Tuesday, December 13, 2005
There Really IS No Place Like Home...
Given the tumultuous turn-out of our first holiday celebration back in Brooklyn, “New Yawk” together, it’s a wonder that M has not yet suggested bowing out of our traditional “7 Fish” Christmas Eve Celebration. Having brought my Virginia-born and raised beau to meet my loud Italian family last month was nothing short of a soap opera in which voices were raised more often than glasses – though admittedly, everyone, including M, seemed to be drinking more than is usual at our family gatherings!

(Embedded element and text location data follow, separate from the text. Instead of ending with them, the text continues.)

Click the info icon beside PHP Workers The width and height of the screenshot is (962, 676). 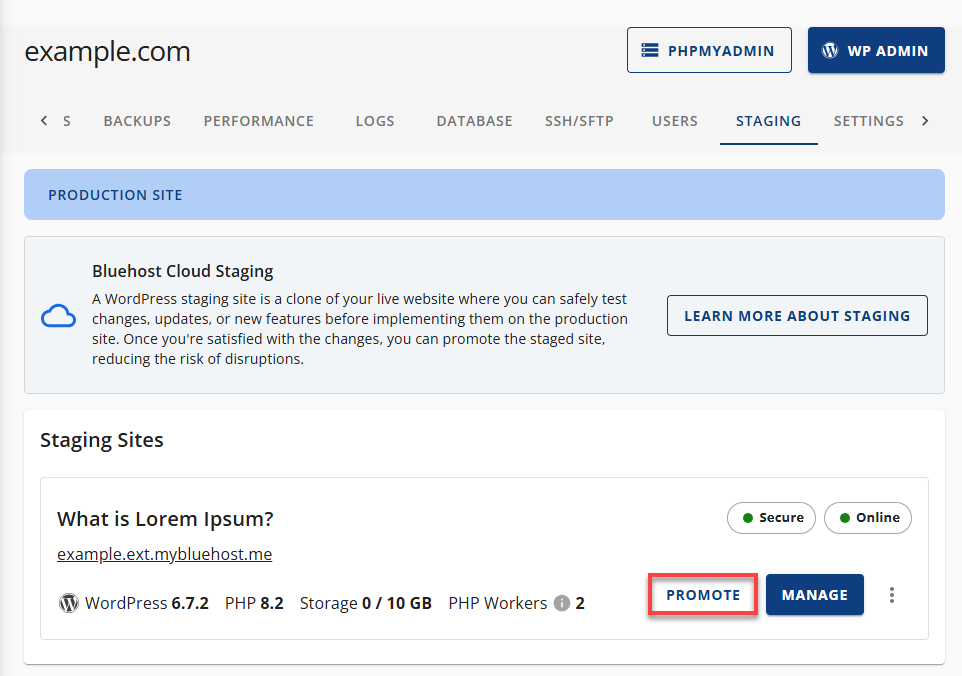pos(562,603)
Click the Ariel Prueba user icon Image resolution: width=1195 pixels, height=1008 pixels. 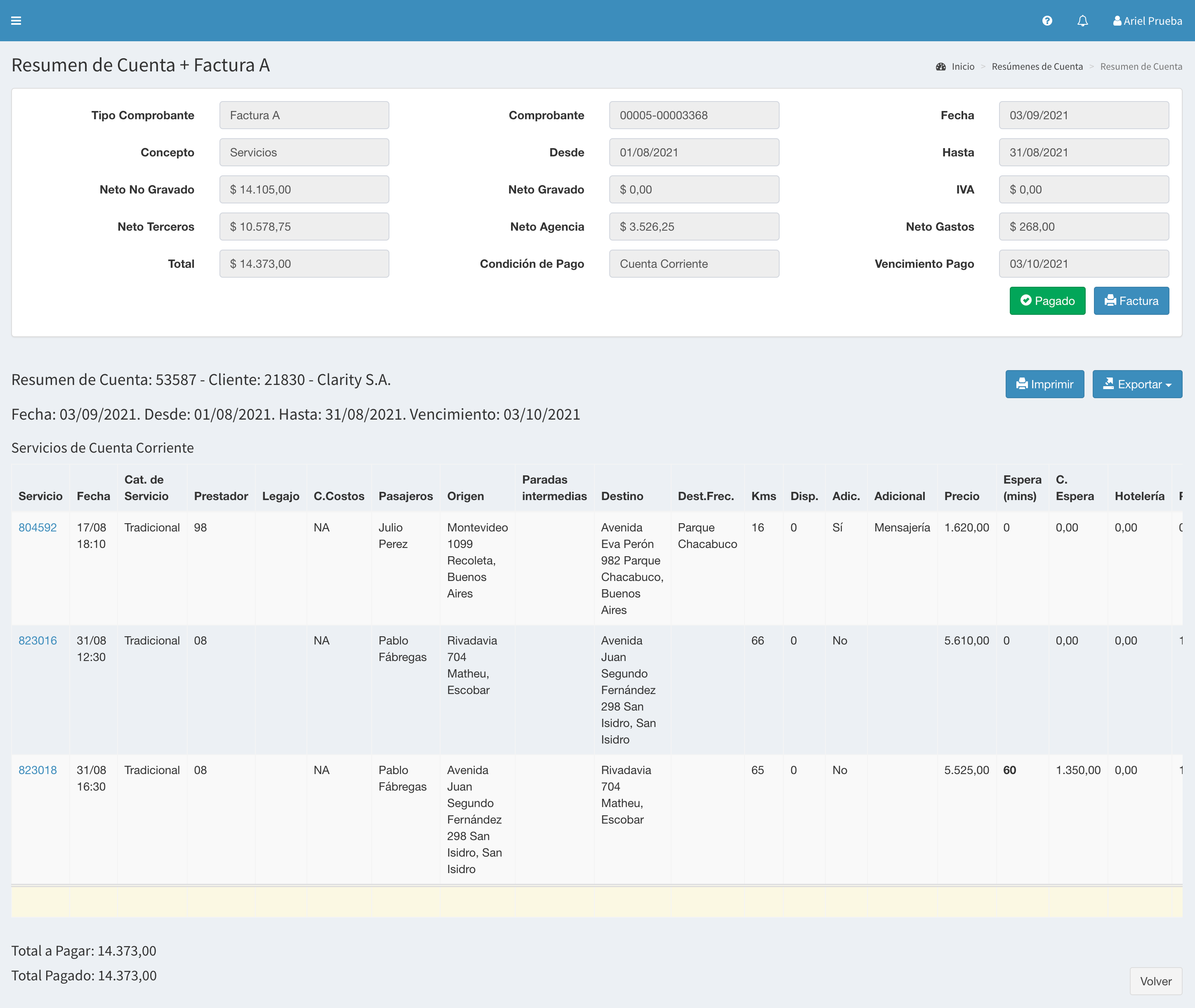[1117, 21]
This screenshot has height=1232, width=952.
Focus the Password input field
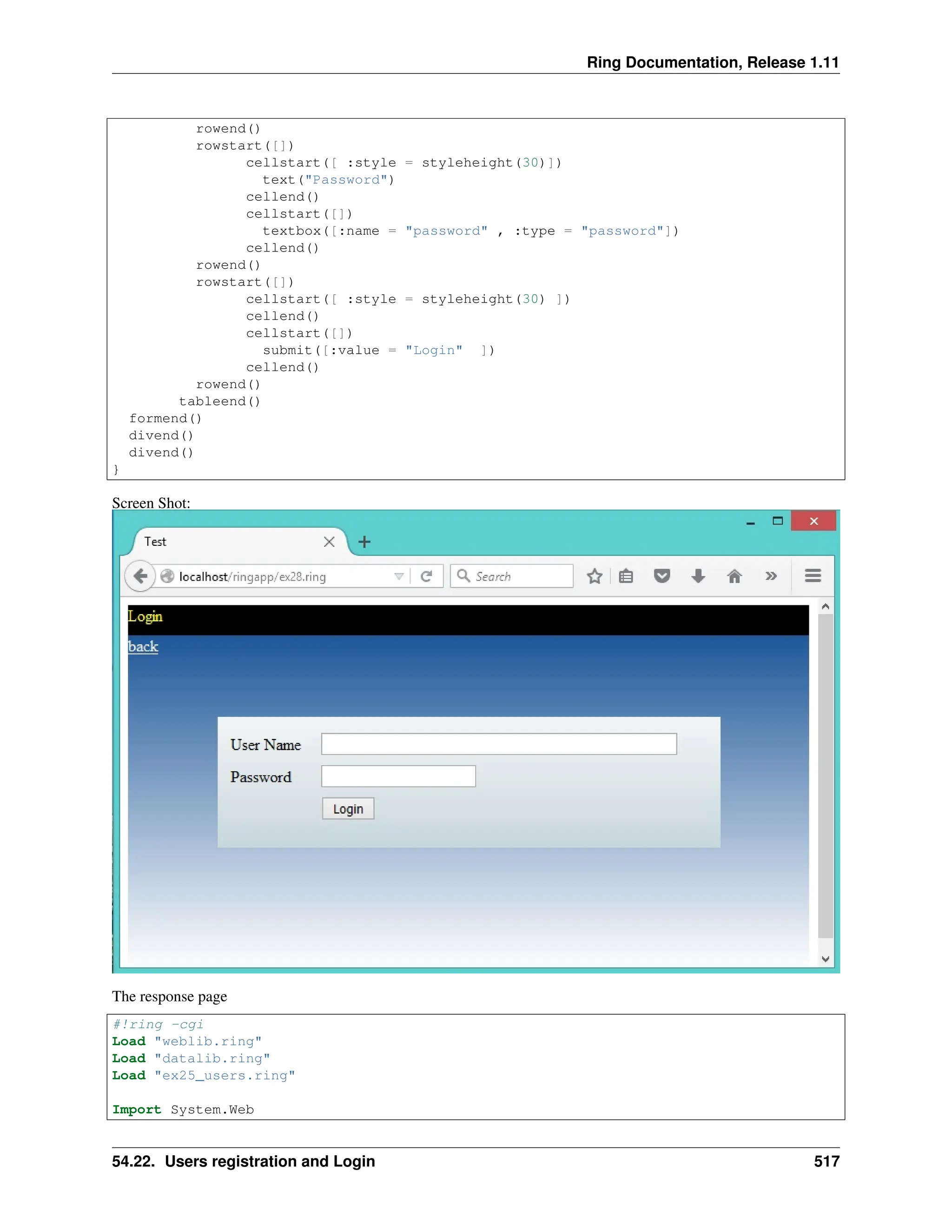398,776
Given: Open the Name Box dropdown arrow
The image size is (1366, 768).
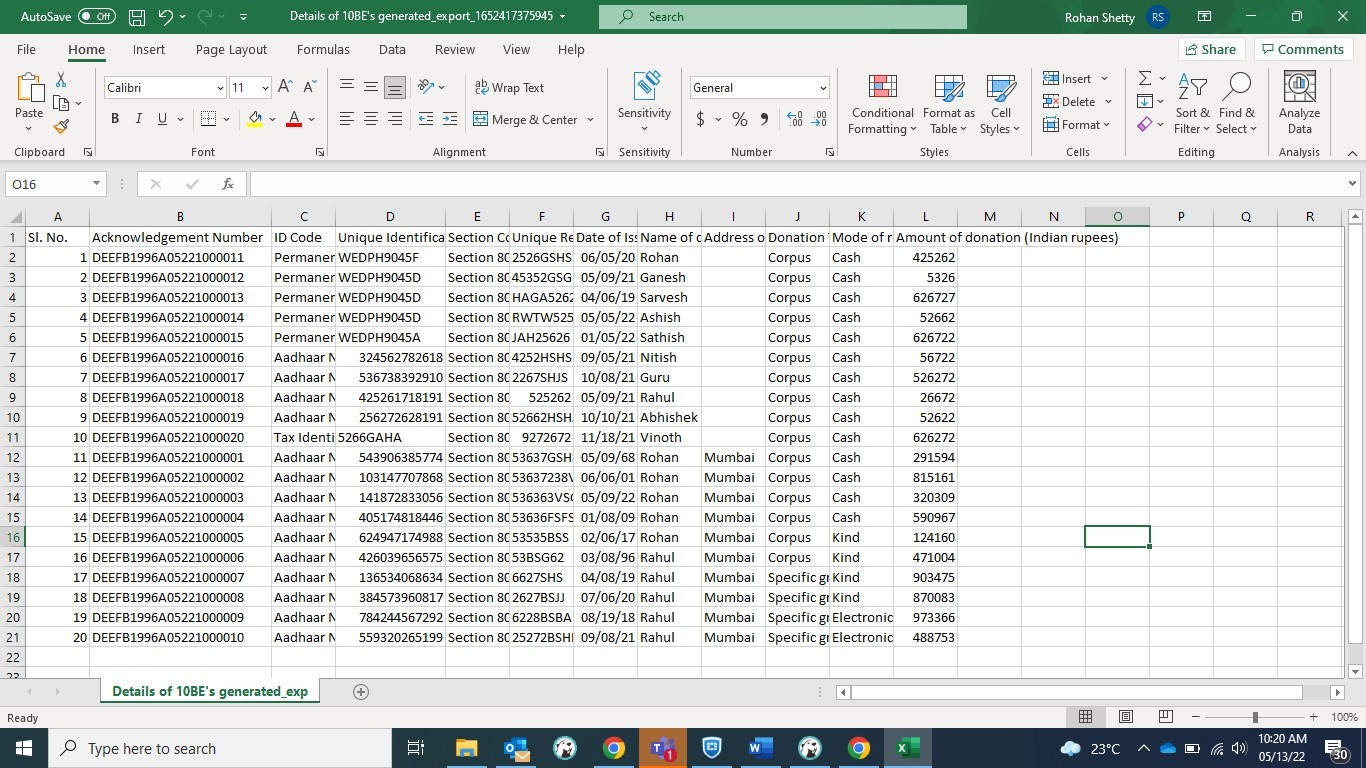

Several heated arguments, one Soprano-style sit-down, much clicking of my heels to Dorothy’s “There’s no place like home,” and a partridge in a pear tree later, and I was ready to pack up and enlist us both in some sort of familial witness-protection program. And now, barely a month later, the time to return is at hand. Whoever coined the phrase “You can’t go home again” certainly knew what he was talking about on one level, but in my case was sadly mistaken. When you come from an Italian-American family whose roots have forever been in Brooklyn, NY (and worse still, "Little Italy"), you MUST go home again – if only for the handmade manicotti (a redundancy that no self-respecting Italian-American would make, but that I’ll use to demonstrate my point here).

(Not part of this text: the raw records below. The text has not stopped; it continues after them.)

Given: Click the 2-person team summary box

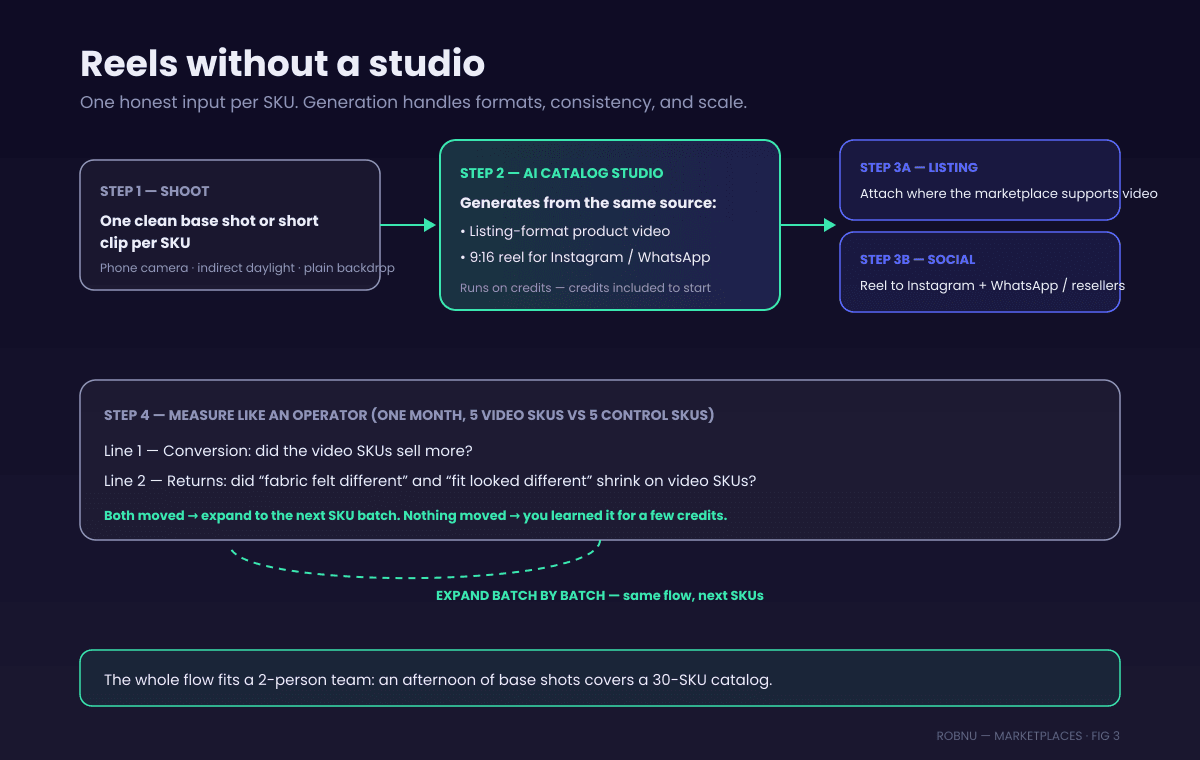Looking at the screenshot, I should [x=600, y=678].
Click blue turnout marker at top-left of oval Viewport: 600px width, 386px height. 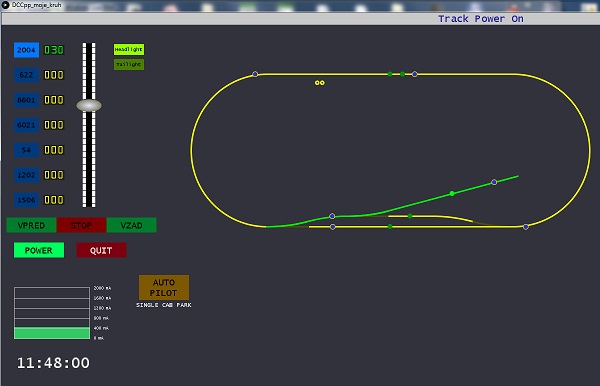coord(255,74)
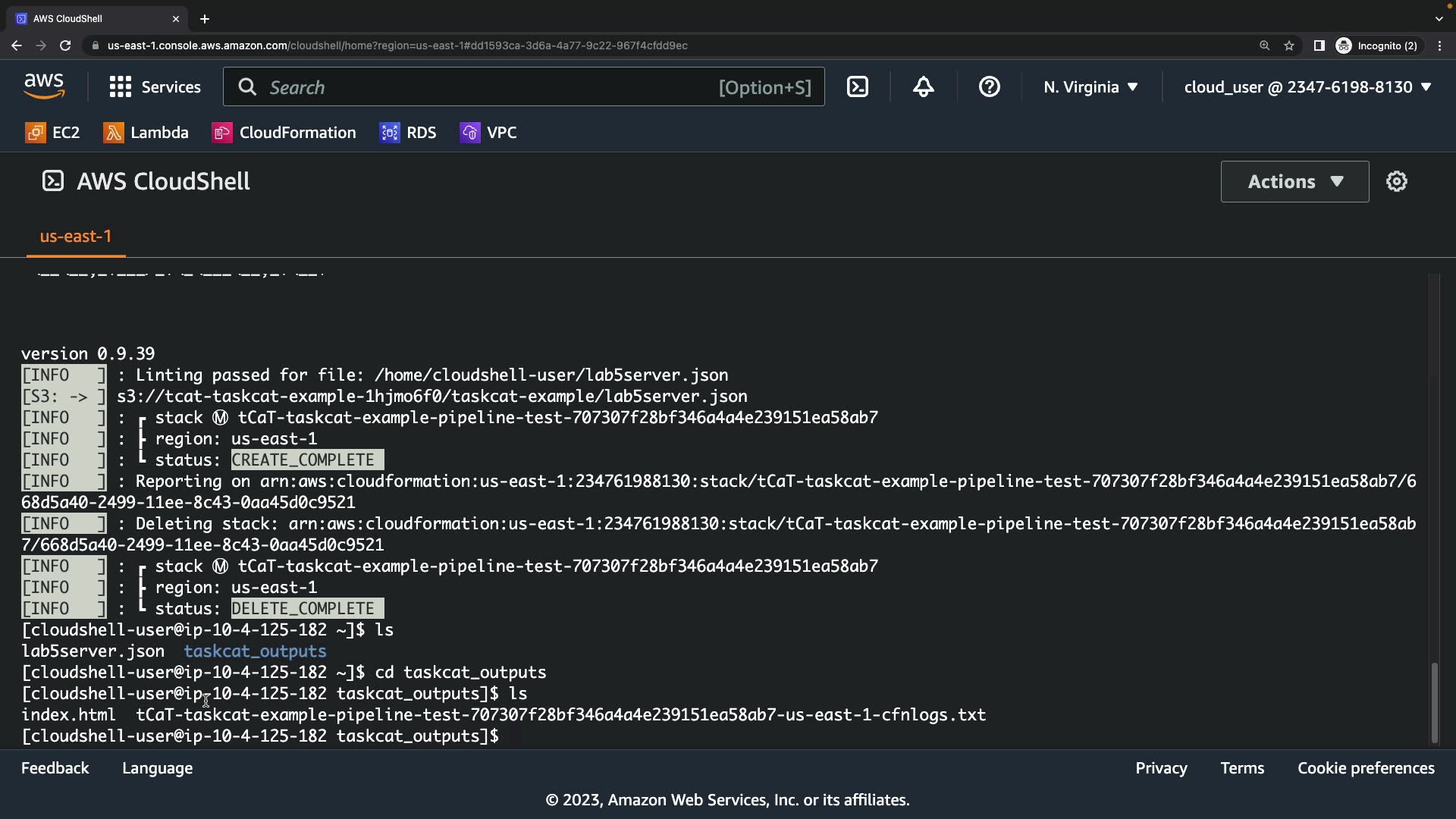Viewport: 1456px width, 819px height.
Task: Open Cookie preferences in the footer
Action: 1366,768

Nevertheless, the time to return is fast approaching and as I reflect on all the cooking I’ll be doing over next weekend, I wonder what dramatics this year’s get-together could possibly bring. What could trump watching one of my sisters’ dates to Thanksgiving flirt incessantly behind her back (literally!) leaning over her as she ate to glare at the other? What could be more entertaining than watching my uncles Lou and Tony usher my father into the next room as though they were ready to make him "an offer he couldn’t refuse" when he spoke out of turn about a private matter? It’s hard to imagine - though I know better than to hope - that the holiday will go off without a hitch, but I suppose that as long as no dishes are intentionally shattered (as in years of Christmas past) – or that a certain someone doesn’t harass my grandmother to no end about the calamari being overcooked, the linguini and clams being too oily, or the artichokes being too dry – we will somehow survive.

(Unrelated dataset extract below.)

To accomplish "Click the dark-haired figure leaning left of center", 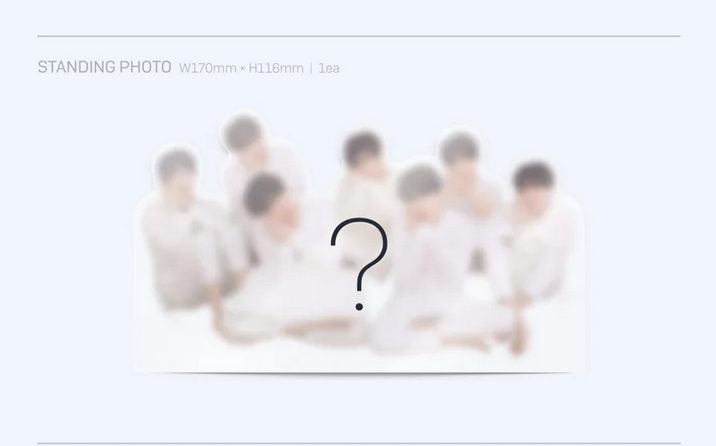I will click(265, 196).
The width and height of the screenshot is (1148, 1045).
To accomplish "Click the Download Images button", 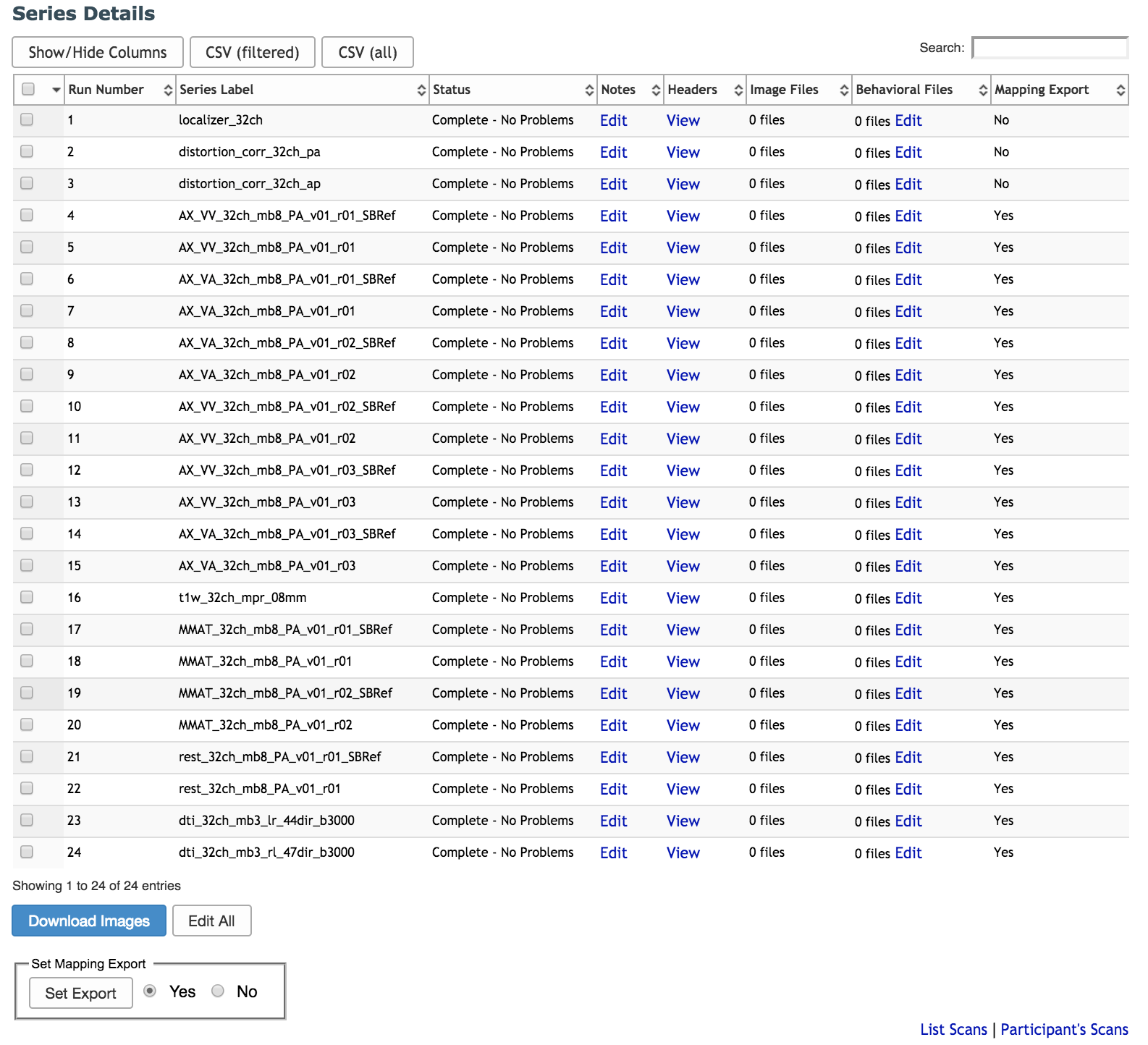I will pyautogui.click(x=89, y=921).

Sadly, for my family, the true meaning of the Christmas Season has been reduced to post-holiday arguments about who bought who a cheap gift, who gluttonously took all the leftover olive salad, and who ate most like a "gavone." For all its humor, it’s still somewhat disheartening. And try as I might, I can’t help being reduced, year after year, to a disappointed child on Christmas morning as the sum of each year’s “celebration” amounts to little more than coal in my proverbial stocking.
But - all griping aside - this year, I’m well-aware of how much I have to be grateful for. Aside from the most important gift of His precious Son, whose birth our celebration should in all ways revolve around, God has given me a second chance, and in bringing M into my life, the hope of a family and someday, a home of my own.
"There’s no place like home for the holidays." – Perhaps, someday I’ll hear that song while leaning over my grandmother and a bubbling pot of sauce and we won't laugh and shake our heads in quiet resignation, but smile.